Boxing and unboxing are important to consider because boxing has some performance and behavioral implications. Besides learning how to recognize these conversions within C# code, a developer can count the box/unbox instructions in a particular snippet of code by looking through the Common Intermediate Language (CIL). Each operation has specific instructions, as shown in Table 9.1.
C# Code |
CIL Code |
static void Main()
{
int number; object thing;
number = 42;
// Boxing thing = number;
// Unboxing number = (int)thing;
return; } |
.method private hidebysig static void Main() cil managed { .entrypoint // Code size 21 (0x15) .maxstack 1 .locals init ([0] int32 number, [1] object thing) IL_0000: nop IL_0001: ldc.i4.s 42 IL_0003: stloc.0 IL_0004: ldloc.0 IL_0005: box [mscorlib]System.Int32 IL_000a: stloc.1 IL_000b: ldloc.1 IL_000c: unbox.any [mscorlib]System.Int32 IL_0011: stloc.0 IL_0012: br.s IL_0014 IL_0014: ret } // end of method Program::Main |
When boxing and unboxing occur infrequently, their implications for performance are irrelevant. However, boxing can occur in some unexpected situations, and frequent occurrences can have a significant impact on performance. Consider Listing 9.25 and Output 9.1. The ArrayList type maintains a list of references to objects, so adding an integer or floating-point number to the list will box the value so that a reference can be obtained.

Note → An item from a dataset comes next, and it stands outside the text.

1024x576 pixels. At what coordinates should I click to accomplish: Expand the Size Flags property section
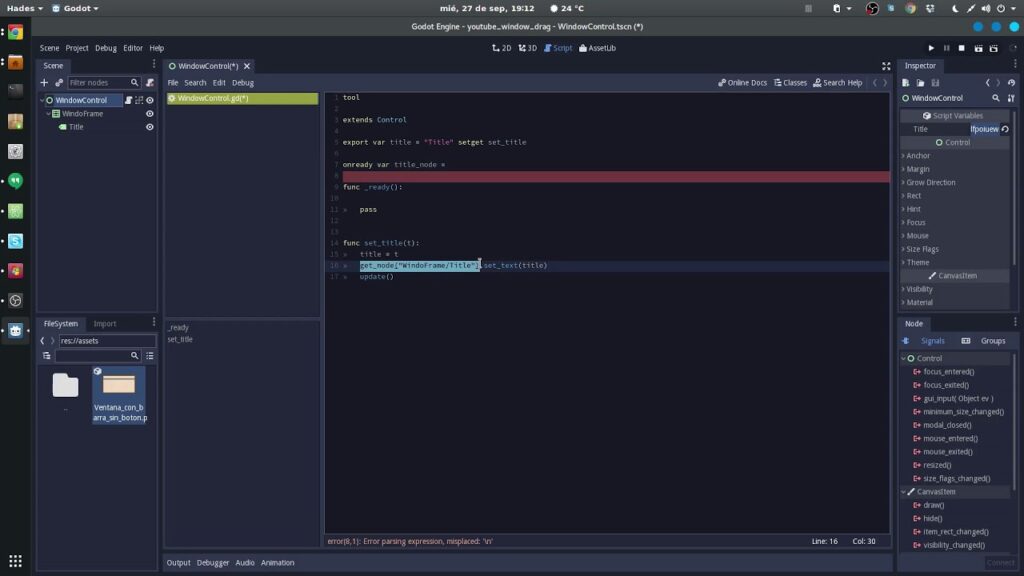(x=922, y=249)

The code shown in Listing 9.9, when compiled, produces five box instructions and three unbox instructions in the resultant CIL.
Every boxing operation involves both an allocation and a copy; every unboxing operation involves a type check and a copy. Doing the equivalent work using the unboxed type would eliminate the allocation and type check. Obviously, you can easily improve this code’s performance by eliminating many of the boxing operations. Using an object rather than double in the last foreach loop is one such improvement. Another would be to change the ArrayList data type to a generic collection (see Chapter 12). The point being made here is that boxing can be rather subtle, so developers need to pay special attention and notice situations where it could potentially occur repeatedly and affect performance.
Another unfortunate boxing-related problem also occurs at runtime: When calling Add() without first casting to a double (or using a double literal), you could insert integers into the array list. Since ints will implicitly be converted to doubles, this would appear to be an innocuous modification. However, the casts to double when retrieving the value from within the foreach loop would fail. The problem is that the unbox operation is immediately followed by an attempt to perform a memory copy of the value of the boxed int into a double. You cannot do this without first casting to an int, because the code will throw an InvalidCastException at execution time. Listing 9.26 shows a similar error commented out and followed by the correct cast.
C# supports a lock statement for synchronizing code. This statement compiles down to System.Threading.Monitor’s Enter() and Exit() methods, which must be called in pairs. Enter() records the unique reference argument passed so that when Exit() is called with the same reference, the lock can be released. The trouble with using value types is the boxing. Each time Enter() or Exit() is called in such a case, a new value is created on the heap. Comparing the reference of one copy to the reference of a different copy will always return false, so you cannot hook up Enter() with the corresponding Exit(). Therefore, value types in the lock() statement are not allowed.
Listing 9.27 points out a few more runtime boxing idiosyncrasies, and Output 9.2 shows the results.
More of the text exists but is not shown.